:: Textauszug ::

Unsere geposteten Fotos müssen immer und überall für sich selbst sprechen können und auch ohne weitere textliche Erläuterung ein positives Bild der Jagd erzeugen.
Digitale Kluft
Vor allem die junge Generation der Jägerinnen und Jäger ist in der Pflicht, positive Akzente auf Social Media zu setzen, mit gutem Beispiel voranzugehen und dadurch die Selbstregulierung im Internet zu fördern. Weltweit nutzen unter 35-Jährige die Sozialen Medien viel intensiver als die über 35-Jährigen.(1) Dadurch entsteht eine altersbedingte, digitale Kluft im Netz, ein sogenannter „Digital Age Gap“. Im Kontext mit der Jägerschaft kommt diese Kluft besonders deutlich zum Ausdruck. Der Grund dafür ist deren Überalterung. In Deutschland sind 60 % der Jägerinnen und Jäger laut einer Mitgliederbefragung des Deutschen Jagdverbandes (DJV) 55 Jahre und älter.(2) Lediglich 15 % oder 58.279 Personen sind 1980 und später geboren und gehören damit zu den „Digital Natives“, den „digitalen Eingeborenen“ (Anm.: die Berechnung ist basierend auf der Anzahl der Jagdscheininhaber in Deutschland im Jagdjahr 2018/19: 388.529 Personen).(3)

:::
:: Datensätze ::

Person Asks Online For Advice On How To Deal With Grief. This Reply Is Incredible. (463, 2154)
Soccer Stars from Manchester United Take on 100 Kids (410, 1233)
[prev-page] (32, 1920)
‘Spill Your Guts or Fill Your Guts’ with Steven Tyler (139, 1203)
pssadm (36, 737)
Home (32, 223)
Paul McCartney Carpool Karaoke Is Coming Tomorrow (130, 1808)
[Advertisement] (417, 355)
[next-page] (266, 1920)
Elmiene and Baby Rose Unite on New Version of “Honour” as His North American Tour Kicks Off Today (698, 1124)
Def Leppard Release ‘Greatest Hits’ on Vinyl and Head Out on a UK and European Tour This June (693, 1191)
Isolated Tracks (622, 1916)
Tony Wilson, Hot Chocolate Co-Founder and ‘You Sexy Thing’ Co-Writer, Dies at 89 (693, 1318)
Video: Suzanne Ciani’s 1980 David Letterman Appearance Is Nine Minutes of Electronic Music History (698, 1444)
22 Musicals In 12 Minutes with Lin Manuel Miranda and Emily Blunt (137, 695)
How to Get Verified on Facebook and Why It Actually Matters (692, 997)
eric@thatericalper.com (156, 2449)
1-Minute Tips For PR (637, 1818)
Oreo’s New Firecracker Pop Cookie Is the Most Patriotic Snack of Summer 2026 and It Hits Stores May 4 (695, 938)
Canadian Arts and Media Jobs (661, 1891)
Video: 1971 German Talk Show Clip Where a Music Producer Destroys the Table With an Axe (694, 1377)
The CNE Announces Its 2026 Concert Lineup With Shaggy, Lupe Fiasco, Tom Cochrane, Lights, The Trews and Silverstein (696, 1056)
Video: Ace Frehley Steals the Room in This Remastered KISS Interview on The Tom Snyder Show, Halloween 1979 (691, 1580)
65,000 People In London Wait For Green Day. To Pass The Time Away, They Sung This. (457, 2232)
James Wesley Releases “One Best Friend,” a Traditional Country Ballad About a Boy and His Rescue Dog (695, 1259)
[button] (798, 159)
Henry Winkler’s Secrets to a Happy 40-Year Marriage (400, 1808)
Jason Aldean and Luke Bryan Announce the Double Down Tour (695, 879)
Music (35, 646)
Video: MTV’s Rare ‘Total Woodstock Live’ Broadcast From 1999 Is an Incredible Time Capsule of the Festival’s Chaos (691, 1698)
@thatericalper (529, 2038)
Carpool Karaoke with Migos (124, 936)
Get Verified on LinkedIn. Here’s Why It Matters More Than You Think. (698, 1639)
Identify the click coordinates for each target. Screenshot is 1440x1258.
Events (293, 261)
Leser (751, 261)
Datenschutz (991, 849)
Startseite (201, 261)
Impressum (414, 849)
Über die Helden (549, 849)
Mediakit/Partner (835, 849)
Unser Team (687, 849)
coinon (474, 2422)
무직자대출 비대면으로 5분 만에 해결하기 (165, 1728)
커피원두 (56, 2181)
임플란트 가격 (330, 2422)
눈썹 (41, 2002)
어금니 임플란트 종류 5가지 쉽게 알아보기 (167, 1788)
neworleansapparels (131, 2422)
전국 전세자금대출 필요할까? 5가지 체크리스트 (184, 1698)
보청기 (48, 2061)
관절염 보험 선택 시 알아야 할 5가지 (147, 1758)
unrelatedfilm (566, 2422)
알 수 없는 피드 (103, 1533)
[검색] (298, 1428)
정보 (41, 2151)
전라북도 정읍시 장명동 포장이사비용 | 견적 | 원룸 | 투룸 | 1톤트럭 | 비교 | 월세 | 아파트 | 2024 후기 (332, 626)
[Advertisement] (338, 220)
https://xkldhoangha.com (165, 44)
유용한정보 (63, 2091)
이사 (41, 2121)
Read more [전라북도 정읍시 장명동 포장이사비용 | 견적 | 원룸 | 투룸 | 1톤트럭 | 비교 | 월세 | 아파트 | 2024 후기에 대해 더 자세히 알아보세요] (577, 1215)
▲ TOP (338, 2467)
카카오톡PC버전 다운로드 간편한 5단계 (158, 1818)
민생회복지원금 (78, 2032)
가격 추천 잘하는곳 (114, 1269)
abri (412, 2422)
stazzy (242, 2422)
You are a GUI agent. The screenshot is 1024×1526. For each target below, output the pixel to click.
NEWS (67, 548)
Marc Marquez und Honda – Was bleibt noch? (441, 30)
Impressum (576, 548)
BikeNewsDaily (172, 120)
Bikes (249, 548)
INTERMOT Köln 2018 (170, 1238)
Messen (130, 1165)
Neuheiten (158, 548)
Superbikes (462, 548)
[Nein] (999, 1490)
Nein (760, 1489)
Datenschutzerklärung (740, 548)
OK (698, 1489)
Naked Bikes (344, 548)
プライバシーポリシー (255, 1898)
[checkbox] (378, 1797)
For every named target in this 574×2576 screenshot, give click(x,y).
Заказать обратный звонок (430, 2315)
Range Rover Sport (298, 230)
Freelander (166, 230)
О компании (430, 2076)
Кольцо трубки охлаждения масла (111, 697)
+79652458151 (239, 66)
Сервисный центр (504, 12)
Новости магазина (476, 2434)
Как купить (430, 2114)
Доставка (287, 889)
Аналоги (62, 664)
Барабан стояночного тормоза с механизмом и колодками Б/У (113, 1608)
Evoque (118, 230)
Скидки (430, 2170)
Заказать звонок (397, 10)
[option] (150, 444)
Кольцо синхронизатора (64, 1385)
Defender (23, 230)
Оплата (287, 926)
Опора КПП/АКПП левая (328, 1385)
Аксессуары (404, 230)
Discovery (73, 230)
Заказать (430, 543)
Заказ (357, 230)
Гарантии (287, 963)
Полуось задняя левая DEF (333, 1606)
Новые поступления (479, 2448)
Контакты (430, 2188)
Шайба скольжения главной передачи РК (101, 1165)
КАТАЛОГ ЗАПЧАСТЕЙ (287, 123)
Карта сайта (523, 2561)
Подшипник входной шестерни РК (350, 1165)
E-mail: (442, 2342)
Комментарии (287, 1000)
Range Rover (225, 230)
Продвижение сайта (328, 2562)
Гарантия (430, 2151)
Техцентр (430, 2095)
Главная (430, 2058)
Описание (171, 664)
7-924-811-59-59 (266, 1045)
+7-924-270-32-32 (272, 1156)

:::

▸ **Aufgaben**:
1. Beantworten Sie zum Textauszug über Jagd und soziale Medien folgende Fragen:
(a) Was müssen gepostete Fotos laut Text auch ohne weitere textliche Erläuterung leisten?
(b) Welche Altersgruppe nutzt die Sozialen Medien weltweit viel intensiver?
(c) Wie viel Prozent der Jägerinnen und Jäger in Deutschland sind laut der Mitgliederbefragung des DJV 55 Jahre und älter?
2. Führen Sie den Textauszug über die digitale Kluft in der Jägerschaft im Anschluss an seinen letzten Satz fort.

▸ **Antworten**:
1.
(a) Sie müssen immer und überall für sich selbst sprechen können und ein positives Bild der Jagd erzeugen.
(b) Die unter 35-Jährigen.
(c) 60 %.

2.
Sie sind mit den neuen Medien aufgewachsen und verfügen über eine digitale Intuition im Umgang mit diesen. Die große Mehrheit der deutschen Jägerschaft, nämlich 85 %, sind „Digital Immigrants“ oder „digitale Einwanderer“ (330.250 Personen). Sie sind analog geprägt und müssen den Umgang mit den neuen Technologien erst mühsam erlernen. Dies führt dazu, dass eine relativ kleine Gruppe von Jägerinnen und Jägern mit einer hohen Social-Media-Nutzungsfrequenz im Hinblick auf die Darstellung der Jagd in den Sozialen Netzwerken eine große Verantwortung trägt. Dabei sollten wir allerdings beachten, dass Social-Media-Intuition nicht automatisch Social-Media-Kompetenz bedeutet. Der sensible Umgang mit jagdlichen Inhalten im World Wide Web gehört deshalb als fester Bestandteil in jedes jagdliche Aus- und Weiterbildungsprogramm. Diese Forderung deckt sich auch mit der Auffassung der jungen Jägergeneration: 60 % teilen diese Meinung.(4)
Vor allem die junge Generation der Jägerinnen und Jäger ist in der Pflicht, positive Akzente auf Social Media zu setzen, mit gutem Beispiel voranzugehen und dadurch die Selbstregulierung im Internet zu fördern.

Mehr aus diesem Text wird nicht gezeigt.